The author is really talking about minimal pairs which illustrate that geminates are phonemic, but the description makes it seem that this might be a process of derivation so that scanàri “to knead” actually becomes scannàri “to slaughter” by doubling the [n]. It doesn’t.

Once we get away from the phonology of the language, the rest seems safe enough. Well, almost.

The Romans did not know the cardinal numbers and they used the ordinal numbers for every need. for this reason they used to write even the dates with ordinal numbers. here are some examples of how the years are written with ordinal numbers:

The author doesn’t appear to be confusing cardinal and ordinal numbers (which is a pair of labels I constantly mix up), but the problem appears to stem from the use of Roman numerals. It starts with

If the ordinal number refers to title, it follows the name:
Fidiricu II Frederick the II
Erricu VI Henry the VI
Luigi IX Louis the IX,

but in truth, this is mere convention. We’re then told

The ordinal numbers are written with special capital letters:

which is followed by a list of Roman numerals. Although we’re given the Sicilian ordinals (the actual word), it appears that the Roman numerals are some sort of Sicilian peculiarity which need explaining. It means that I once owned a Sicilian watch. No wonder I could never work out what the time was.

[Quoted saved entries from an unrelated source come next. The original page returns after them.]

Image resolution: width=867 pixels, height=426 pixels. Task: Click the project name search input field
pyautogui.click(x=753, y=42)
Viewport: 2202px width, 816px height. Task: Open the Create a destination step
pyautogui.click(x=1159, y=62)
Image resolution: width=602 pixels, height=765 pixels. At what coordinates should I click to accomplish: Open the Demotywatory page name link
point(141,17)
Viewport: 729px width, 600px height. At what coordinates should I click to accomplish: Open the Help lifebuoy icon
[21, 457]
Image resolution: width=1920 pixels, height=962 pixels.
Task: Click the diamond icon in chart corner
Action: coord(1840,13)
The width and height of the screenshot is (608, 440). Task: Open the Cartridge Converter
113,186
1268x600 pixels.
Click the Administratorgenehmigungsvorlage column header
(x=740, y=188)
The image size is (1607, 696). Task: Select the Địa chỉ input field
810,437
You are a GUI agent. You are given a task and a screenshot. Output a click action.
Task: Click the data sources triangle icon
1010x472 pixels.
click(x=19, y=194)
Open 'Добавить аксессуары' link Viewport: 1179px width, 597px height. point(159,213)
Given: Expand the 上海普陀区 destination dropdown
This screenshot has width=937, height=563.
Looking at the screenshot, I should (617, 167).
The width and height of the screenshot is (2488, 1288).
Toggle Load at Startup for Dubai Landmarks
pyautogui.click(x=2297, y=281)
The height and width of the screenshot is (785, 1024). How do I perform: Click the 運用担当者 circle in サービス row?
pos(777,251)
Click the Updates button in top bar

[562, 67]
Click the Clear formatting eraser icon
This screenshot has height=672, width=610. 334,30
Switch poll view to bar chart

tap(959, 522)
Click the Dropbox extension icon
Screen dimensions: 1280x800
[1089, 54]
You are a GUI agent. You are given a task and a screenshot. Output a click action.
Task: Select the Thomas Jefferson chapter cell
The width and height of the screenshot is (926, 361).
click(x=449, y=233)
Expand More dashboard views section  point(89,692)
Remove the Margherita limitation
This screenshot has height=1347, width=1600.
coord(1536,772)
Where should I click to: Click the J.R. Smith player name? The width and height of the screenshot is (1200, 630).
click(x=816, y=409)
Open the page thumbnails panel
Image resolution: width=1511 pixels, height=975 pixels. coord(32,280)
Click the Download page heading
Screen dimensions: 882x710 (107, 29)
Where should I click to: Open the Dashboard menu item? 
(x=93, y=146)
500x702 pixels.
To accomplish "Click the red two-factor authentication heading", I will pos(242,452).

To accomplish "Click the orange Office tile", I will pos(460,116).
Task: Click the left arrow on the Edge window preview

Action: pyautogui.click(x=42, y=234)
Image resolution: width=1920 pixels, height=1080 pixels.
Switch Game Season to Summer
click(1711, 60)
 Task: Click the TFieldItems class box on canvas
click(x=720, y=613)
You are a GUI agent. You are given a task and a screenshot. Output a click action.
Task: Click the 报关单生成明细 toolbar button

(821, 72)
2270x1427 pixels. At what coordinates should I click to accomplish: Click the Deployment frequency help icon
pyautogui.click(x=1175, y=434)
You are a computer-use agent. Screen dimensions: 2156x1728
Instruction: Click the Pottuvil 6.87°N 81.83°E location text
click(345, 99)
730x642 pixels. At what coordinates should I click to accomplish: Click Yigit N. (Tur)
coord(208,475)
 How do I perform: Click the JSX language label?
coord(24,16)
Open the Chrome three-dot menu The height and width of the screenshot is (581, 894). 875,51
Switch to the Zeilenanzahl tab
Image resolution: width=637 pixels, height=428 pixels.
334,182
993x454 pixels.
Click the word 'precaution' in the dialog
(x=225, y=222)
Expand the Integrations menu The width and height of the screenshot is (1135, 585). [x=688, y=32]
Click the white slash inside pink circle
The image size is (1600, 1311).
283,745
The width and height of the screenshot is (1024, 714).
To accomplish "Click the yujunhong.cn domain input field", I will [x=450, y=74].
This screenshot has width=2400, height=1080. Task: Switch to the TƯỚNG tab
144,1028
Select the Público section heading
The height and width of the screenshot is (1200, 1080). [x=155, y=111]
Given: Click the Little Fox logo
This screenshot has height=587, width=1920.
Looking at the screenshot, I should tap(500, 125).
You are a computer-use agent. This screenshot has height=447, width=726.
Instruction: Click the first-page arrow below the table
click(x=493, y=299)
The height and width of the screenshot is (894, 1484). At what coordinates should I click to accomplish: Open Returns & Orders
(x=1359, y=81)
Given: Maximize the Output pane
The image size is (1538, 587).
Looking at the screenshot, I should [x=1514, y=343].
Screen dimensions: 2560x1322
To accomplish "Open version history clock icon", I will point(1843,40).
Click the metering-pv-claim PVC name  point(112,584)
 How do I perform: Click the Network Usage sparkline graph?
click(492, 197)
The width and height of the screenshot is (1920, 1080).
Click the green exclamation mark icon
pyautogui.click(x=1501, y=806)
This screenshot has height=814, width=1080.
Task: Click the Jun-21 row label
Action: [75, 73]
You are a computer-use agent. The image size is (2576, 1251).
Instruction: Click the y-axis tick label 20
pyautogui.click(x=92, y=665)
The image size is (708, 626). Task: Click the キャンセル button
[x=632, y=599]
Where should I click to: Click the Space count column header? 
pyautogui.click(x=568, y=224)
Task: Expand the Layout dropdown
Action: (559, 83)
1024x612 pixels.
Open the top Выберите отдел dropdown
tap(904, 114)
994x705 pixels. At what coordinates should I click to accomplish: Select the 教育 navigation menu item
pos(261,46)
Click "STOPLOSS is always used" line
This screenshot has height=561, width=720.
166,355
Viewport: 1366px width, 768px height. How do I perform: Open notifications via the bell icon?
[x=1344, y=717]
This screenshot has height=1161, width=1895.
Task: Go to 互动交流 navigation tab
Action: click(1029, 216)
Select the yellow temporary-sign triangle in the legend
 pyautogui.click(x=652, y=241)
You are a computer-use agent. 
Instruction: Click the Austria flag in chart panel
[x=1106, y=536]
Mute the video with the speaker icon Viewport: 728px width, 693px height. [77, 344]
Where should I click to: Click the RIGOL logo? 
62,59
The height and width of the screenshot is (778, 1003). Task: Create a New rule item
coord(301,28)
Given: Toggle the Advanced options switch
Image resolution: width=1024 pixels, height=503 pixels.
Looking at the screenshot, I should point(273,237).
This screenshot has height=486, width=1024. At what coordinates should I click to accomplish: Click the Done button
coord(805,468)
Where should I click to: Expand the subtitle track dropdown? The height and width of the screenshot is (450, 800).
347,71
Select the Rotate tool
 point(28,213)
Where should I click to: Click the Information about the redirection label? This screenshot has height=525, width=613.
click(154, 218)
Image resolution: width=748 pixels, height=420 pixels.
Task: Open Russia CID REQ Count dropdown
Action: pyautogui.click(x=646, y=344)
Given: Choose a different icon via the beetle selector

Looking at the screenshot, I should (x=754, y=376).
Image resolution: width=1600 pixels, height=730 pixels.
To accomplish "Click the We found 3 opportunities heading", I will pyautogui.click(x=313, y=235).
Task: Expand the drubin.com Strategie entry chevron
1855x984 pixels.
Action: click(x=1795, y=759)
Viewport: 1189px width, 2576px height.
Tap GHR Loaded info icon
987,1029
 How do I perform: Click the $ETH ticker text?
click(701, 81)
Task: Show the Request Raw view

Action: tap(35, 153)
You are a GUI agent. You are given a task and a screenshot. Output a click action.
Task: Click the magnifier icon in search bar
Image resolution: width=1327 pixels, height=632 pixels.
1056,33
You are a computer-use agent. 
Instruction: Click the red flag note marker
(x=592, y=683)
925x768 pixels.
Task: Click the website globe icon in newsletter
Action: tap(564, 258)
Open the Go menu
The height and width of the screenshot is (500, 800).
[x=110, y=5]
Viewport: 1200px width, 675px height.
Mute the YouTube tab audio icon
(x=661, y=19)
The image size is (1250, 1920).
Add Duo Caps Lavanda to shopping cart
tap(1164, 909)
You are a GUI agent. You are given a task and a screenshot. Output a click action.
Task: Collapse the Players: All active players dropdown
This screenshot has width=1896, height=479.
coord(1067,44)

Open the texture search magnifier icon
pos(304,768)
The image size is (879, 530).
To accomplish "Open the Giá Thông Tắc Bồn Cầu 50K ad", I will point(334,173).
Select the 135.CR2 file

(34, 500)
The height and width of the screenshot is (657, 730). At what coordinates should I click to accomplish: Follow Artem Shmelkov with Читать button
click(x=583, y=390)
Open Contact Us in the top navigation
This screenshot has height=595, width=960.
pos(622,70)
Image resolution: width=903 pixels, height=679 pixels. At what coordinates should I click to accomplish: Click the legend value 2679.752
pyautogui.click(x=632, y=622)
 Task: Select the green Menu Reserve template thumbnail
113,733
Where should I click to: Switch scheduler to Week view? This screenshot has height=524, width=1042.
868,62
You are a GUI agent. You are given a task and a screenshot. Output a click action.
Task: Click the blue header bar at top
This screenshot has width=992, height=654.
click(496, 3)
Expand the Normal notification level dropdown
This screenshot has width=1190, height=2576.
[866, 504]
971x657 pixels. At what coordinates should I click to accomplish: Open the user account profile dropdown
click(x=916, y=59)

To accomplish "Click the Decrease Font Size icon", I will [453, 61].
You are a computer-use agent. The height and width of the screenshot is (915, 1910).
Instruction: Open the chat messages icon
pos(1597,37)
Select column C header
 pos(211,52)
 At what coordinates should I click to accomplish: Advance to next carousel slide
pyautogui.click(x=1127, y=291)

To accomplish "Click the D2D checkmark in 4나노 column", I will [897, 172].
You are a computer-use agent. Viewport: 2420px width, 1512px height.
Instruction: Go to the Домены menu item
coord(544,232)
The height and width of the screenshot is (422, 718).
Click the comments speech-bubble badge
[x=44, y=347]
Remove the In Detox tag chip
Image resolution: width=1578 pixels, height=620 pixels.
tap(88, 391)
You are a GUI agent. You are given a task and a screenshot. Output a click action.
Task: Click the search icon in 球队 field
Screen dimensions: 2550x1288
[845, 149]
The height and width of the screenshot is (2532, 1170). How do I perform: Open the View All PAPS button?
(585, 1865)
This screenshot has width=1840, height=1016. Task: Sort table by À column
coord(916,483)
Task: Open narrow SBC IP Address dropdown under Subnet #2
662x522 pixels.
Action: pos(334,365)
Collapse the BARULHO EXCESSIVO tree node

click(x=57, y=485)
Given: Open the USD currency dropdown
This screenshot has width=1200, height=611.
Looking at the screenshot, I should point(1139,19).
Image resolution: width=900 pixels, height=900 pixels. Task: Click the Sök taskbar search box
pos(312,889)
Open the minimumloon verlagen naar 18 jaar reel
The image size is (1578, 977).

But things do get a little worse.

The Romans did not know the cardinal numbers and they used the ordinal numbers for every need. for this reason they used to write even the dates with ordinal numbers. here are some examples of how the years are written with ordinal numbers:

I would assume that Roman numerals were originally conceived of as cardinals (I homo; II homines etc.), but the Romans may not have had some sort of written marker for ordinals (e.g. 1st, 2nd, 3rd, 4th etc.). However, I can assure worried readers that the Romans did know cardinal numbers.

If you remove these unfortunate statements, the rest of the course seems to be a decent, basic description of Sicilian, but don’t look too closely.